» EXERCISE INSTRUCTIONS: Starting at the line that contains "The height and width of the screenshot is (759, 1011).", transcribe every remaining line of the entries exactly, including the last one.

[Stored items]
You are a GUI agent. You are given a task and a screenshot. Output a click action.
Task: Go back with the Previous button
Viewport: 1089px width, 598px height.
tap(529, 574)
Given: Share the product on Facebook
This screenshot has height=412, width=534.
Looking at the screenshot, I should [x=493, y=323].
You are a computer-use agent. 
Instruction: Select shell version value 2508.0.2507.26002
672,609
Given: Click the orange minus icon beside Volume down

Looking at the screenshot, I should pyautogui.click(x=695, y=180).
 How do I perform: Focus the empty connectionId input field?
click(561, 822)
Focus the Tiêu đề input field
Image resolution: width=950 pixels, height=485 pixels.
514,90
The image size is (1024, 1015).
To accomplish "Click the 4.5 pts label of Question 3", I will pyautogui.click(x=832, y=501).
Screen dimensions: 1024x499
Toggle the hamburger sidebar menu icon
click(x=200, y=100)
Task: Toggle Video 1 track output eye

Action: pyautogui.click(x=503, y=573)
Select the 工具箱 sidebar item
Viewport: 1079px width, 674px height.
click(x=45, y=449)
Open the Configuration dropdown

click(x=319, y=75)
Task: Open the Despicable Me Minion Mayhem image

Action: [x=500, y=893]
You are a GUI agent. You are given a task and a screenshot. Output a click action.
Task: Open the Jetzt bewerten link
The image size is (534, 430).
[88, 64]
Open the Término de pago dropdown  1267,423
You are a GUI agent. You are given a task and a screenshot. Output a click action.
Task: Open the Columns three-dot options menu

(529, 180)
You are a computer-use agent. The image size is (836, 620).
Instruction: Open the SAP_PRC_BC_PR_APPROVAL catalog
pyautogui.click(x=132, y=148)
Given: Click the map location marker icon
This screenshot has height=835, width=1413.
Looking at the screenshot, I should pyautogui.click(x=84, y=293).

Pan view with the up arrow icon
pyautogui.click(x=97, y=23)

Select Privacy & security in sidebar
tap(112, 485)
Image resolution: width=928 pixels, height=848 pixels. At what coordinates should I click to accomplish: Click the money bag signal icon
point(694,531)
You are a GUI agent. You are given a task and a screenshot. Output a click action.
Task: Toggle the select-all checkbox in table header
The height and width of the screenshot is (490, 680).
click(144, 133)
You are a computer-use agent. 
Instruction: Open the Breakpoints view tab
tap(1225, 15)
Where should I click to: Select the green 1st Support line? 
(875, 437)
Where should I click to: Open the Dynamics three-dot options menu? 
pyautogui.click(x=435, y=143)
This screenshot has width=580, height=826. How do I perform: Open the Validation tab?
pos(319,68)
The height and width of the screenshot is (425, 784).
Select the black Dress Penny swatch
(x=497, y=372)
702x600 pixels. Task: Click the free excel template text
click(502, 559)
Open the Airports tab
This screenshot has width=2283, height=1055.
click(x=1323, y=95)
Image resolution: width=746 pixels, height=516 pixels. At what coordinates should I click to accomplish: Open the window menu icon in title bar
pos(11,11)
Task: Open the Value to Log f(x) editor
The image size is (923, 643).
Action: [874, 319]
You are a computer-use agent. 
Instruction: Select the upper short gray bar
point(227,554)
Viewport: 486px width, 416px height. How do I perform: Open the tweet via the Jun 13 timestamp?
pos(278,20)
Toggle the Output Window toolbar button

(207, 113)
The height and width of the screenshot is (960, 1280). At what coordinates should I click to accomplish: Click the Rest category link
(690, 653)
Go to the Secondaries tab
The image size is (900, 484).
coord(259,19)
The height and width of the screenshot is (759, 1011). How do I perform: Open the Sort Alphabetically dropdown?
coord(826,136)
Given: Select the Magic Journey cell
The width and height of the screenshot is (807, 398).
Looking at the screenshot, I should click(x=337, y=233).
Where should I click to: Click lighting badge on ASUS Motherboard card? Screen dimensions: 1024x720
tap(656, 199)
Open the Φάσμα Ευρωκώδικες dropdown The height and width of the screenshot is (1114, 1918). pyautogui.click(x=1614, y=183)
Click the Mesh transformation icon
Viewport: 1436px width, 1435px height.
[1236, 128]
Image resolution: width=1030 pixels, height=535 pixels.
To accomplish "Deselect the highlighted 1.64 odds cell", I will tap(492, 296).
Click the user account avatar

» OUTPUT OF THE EXERCISE:
The height and width of the screenshot is (759, 1011). How do I perform: Open the Sort Alphabetically dropdown?
coord(826,136)
Given: Select the Magic Journey cell
The width and height of the screenshot is (807, 398).
Looking at the screenshot, I should click(x=337, y=233).
Where should I click to: Click lighting badge on ASUS Motherboard card? Screen dimensions: 1024x720
tap(656, 199)
Open the Φάσμα Ευρωκώδικες dropdown The height and width of the screenshot is (1114, 1918). pyautogui.click(x=1614, y=183)
Click the Mesh transformation icon
Viewport: 1436px width, 1435px height.
[1236, 128]
Image resolution: width=1030 pixels, height=535 pixels.
To accomplish "Deselect the highlighted 1.64 odds cell", I will tap(492, 296).
Click the user account avatar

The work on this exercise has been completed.